*TEXT EXTRACT*.
After you have done this, you can follow along with the examples, and you should see the same results.


NOTE
Because you are looking at the inner workings of the Query Optimizer, and because this is a feature of SQL Server that is constantly evolving, installing any service pack or patch can alter the behavior of the Query Optimizer, and therefore display different results.

You will begin by looking at some trivial query plans, starting with a view of the graphical plans but quickly switching to using the text plan features, as these are easier to compare against one another, especially when you start looking at larger plans from more complex queries.

Here is the first trivial query to examine:

select firstname, COUNT (*)
from Person.Person
group by firstname
order by COUNT (*) desc

After running this in SSMS after enabling the Include Actual Execution Plan option, which is shown in Figure 5-11, three tabs are displayed. The first is Results, but the one you are interested in now is the third tab, which shows the graphical execution plan for this query.

You should see something like the image shown in Figure 5-12.

Starting at the bottom right, you can see that the first operator is the clustered index scan operator. While the query doesn’t need, or get any benefit from, a clustered index, because the table has a clustered index and is not a heap, this is the option that SQL Server chooses to read through all the rows in the table. If you had removed the clustered index, so that this table was a heap, then this operator would be replaced by a table scan operator. The action performed by both operators in this case is identical, which is to read every row from the table and deliver them to the next operator.

The next operator is the hash match. In this case, SQL Server is using this to sort the rows into buckets by first name. After the hash match is the compute scalar, whereby SQL Server counts the number of rows in each hash bucket, which gives you the count (*) value in the results. This is followed by the sort operator, which is there to provide the ordered output needed from the T-SQL.

You can find additional information on each operation by hovering over the operator. Figure 5-13 shows the additional information available on the non-clustered index scan operator.

*THE TASK*.
Extend the passage on SQL Server query plans from its last sentence. The items that follow have nothing to do with this.

*RAW DATA*.

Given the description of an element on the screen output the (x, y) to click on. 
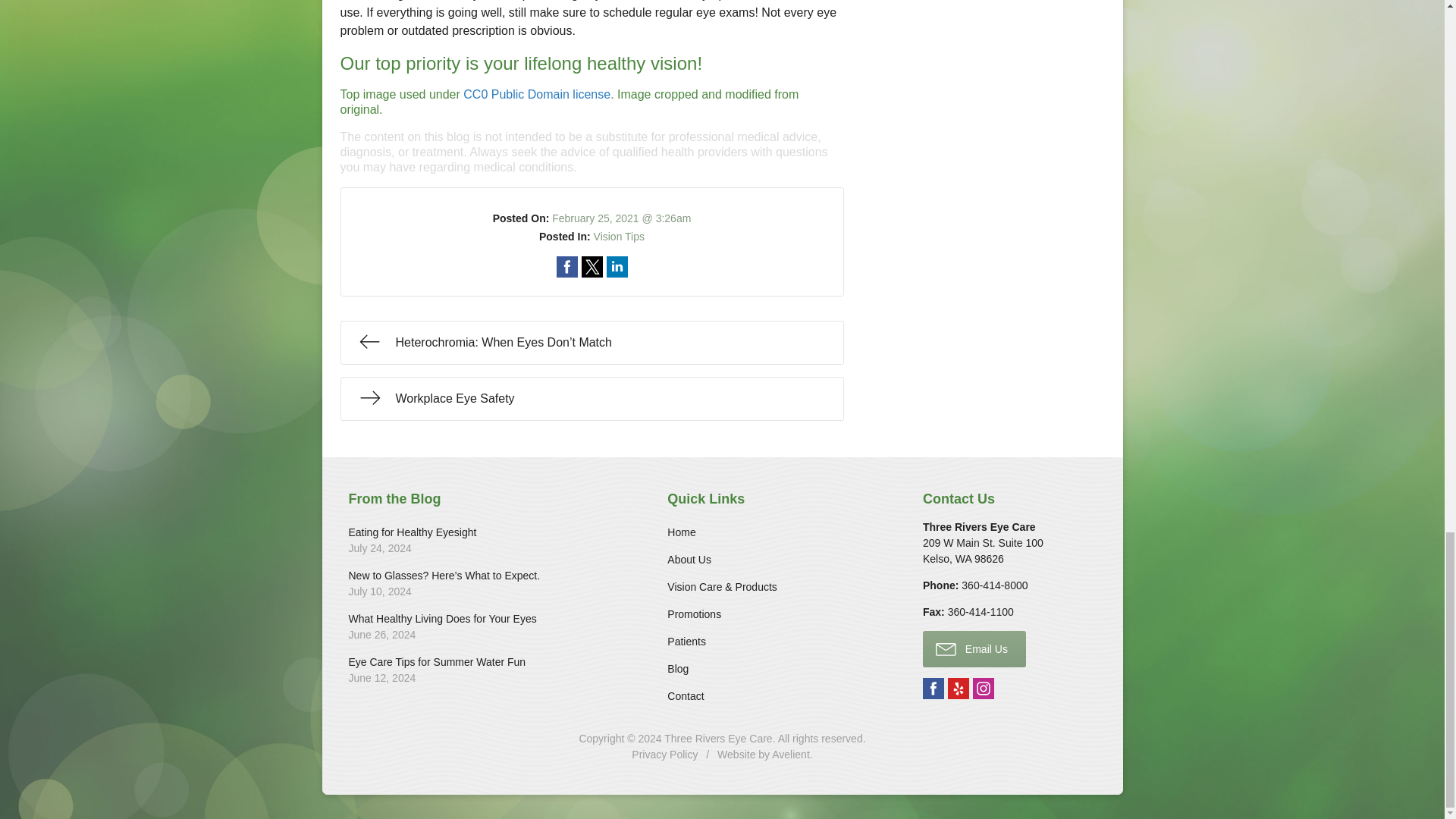
CC0 Public Domain license (536, 93)
Contact practice (993, 585)
Share on Facebook (567, 266)
Powered by Avelient (790, 754)
Share on LinkedIn (617, 266)
Go to our Yelp Page (958, 688)
Go to our Facebook Page (933, 688)
Share on Facebook (567, 266)
Share on Twitter (591, 266)
Share on LinkedIn (617, 266)
Workplace Eye Safety (591, 398)
Share on Twitter (591, 266)
Open this address in Google Maps (983, 551)
Go to our Instagram Page (983, 688)
Vision Tips (619, 236)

*RESULT OF THE TASK*.
While this query seems pretty trivial, and you may have assumed it would generate a trivial plan because of the grouping and ordering, this is not a trivial plan. You can tell this by monitoring the results of the following query before and after running it:

select *
from sys.dm_exec_query_optimizer_info
where counter in (
'optimizations'
, 'trivial plan'
, 'search 0'
, 'search 1'
, 'search 2'
)
order by [counter]

Once the query has been optimized and cached, subsequent runs will not generate any updates to the Query Optimizer stats unless you flush the procedure cache using dbcc freeproccache.

On the machine I am using, the following results were returned from this query against the Query Optimizer information before I ran the sample query:

COUNTER         OCCURRENCE  VALUE
optimizations   10059       1
search 0        1017        1
search 1        3385        1
search 2        1           1
trivial plan    5656        1

Here are the results after I ran the sample query:

COUNTER         OCCURRENCE  VALUE
optimizations   10061       1
search 0        1017        1
search 1        3387        1
search 2        1           1
trivial plan    5656        1

From this you can see that the trivial plan count didn’t increment, but the search 1 count did increment, indicating that this query needed to move onto phase 1 of the optimization process before an acceptable plan was found.

If you want to play around with this query to see what a truly trivial plan would be, try running the following:

select lastname 
from person.person

The following T-SQL demonstrates what the same plan looks like in text mode:

set statistics profile on
go
 
select firstname, COUNT (*)
from Person.Person
group by firstname
order by 2 desc
go
 
set statistics profile off
go

When you run this batch, rather than see a third tab displayed in SSMS, you will see that there are now two result sets in the query’s Results tab. The first is the output from running the query, and the second is the text output for this plan, which looks something like what is shown in Figure 5-14.


NOTE
Figure 5-14 shows only some of the columns in the result set, as there are too many columns returned to fit onto a single screen.

The following example shows some of the content of the StmtText column, which illustrates what the query plan looks like, just as in the graphical plan but this time in a textual format:

  |--Sort(ORDER BY:([Expr1003] DESC))
       |--Compute Scalar(DEFINE:([Expr1003 ...
            |--Hash Match(Aggregate, ...
                 |--Index Scan(OBJECT:( ...

NOTE
The preceding output has been selectively edited to fit into the available space.

As mentioned before, this is read from the bottom up. You can see that the first operator is the clustered index scan, which is the same operator shown in Figure 5-6. From there (working up), the next operator is the hash match, followed by the compute scalar operator, and then the sort operator.

While the query you examined may seem pretty simple, you have noticed that even for this query, the Query Optimizer has quite a bit of work to do. As a follow-up exercise, try adding one index at a time back into the Person table, and examine the plan you get each time a new index is added. One hint as to what you will see is to add the index IX_Person_Lastname_firstname_middlename first.

From there you can start to explore with simple table joins, and look into when SQL Server chooses each of the three join operators it offers: nested loop, merge, and hash joins.

EXECUTING YOUR QUERIES

So far in this chapter, you have learned how SQL Server parses, algebrizes, and optimizes the T-SQL you want to run. This section describes how SQL Server executes the query plan. First, however, it is useful to step back a little and look at the larger picture — namely, how the SQL Server architecture changed with SQL Server 2005 and the introduction of SQLOS.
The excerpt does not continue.